[Opening Supplied data section]

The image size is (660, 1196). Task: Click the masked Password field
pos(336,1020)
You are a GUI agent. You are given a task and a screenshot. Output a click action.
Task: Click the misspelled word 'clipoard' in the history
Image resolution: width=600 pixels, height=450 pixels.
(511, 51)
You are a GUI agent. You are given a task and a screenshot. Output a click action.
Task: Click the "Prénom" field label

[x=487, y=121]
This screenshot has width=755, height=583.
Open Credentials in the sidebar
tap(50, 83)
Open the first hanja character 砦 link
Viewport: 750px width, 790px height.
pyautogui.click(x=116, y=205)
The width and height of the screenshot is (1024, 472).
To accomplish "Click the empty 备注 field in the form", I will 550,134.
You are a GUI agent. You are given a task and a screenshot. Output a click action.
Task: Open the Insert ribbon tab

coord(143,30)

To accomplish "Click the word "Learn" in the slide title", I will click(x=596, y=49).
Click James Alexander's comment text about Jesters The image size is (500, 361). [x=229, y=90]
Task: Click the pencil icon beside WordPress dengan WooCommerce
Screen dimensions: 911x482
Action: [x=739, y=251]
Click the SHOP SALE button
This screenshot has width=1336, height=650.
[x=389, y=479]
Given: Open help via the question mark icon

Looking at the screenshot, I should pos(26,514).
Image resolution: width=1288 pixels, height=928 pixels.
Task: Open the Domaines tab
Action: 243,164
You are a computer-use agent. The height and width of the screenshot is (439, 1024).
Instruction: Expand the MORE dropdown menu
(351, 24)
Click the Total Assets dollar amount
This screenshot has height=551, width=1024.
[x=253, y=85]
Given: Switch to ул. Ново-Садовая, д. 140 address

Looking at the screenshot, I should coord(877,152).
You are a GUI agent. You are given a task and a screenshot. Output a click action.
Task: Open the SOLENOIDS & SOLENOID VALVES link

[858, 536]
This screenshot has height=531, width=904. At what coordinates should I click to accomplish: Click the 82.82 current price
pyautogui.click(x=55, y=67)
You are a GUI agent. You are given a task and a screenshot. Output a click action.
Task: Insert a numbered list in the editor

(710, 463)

[Closing Supplied data section]

Retype every line of the data, keeping each one exactly as it is.

Answer space:
The image size is (660, 1196). Task: Click the masked Password field
pos(336,1020)
You are a GUI agent. You are given a task and a screenshot. Output a click action.
Task: Click the misspelled word 'clipoard' in the history
Image resolution: width=600 pixels, height=450 pixels.
(511, 51)
You are a GUI agent. You are given a task and a screenshot. Output a click action.
Task: Click the "Prénom" field label

[x=487, y=121]
This screenshot has width=755, height=583.
Open Credentials in the sidebar
tap(50, 83)
Open the first hanja character 砦 link
Viewport: 750px width, 790px height.
pyautogui.click(x=116, y=205)
The width and height of the screenshot is (1024, 472).
To accomplish "Click the empty 备注 field in the form", I will 550,134.
You are a GUI agent. You are given a task and a screenshot. Output a click action.
Task: Open the Insert ribbon tab

coord(143,30)

To accomplish "Click the word "Learn" in the slide title", I will click(x=596, y=49).
Click James Alexander's comment text about Jesters The image size is (500, 361). [x=229, y=90]
Task: Click the pencil icon beside WordPress dengan WooCommerce
Screen dimensions: 911x482
Action: [x=739, y=251]
Click the SHOP SALE button
This screenshot has width=1336, height=650.
[x=389, y=479]
Given: Open help via the question mark icon

Looking at the screenshot, I should pos(26,514).
Image resolution: width=1288 pixels, height=928 pixels.
Task: Open the Domaines tab
Action: 243,164
You are a computer-use agent. The height and width of the screenshot is (439, 1024).
Instruction: Expand the MORE dropdown menu
(351, 24)
Click the Total Assets dollar amount
This screenshot has height=551, width=1024.
[x=253, y=85]
Given: Switch to ул. Ново-Садовая, д. 140 address

Looking at the screenshot, I should coord(877,152).
You are a GUI agent. You are given a task and a screenshot. Output a click action.
Task: Open the SOLENOIDS & SOLENOID VALVES link

[858, 536]
This screenshot has height=531, width=904. At what coordinates should I click to accomplish: Click the 82.82 current price
pyautogui.click(x=55, y=67)
You are a GUI agent. You are given a task and a screenshot. Output a click action.
Task: Insert a numbered list in the editor

(710, 463)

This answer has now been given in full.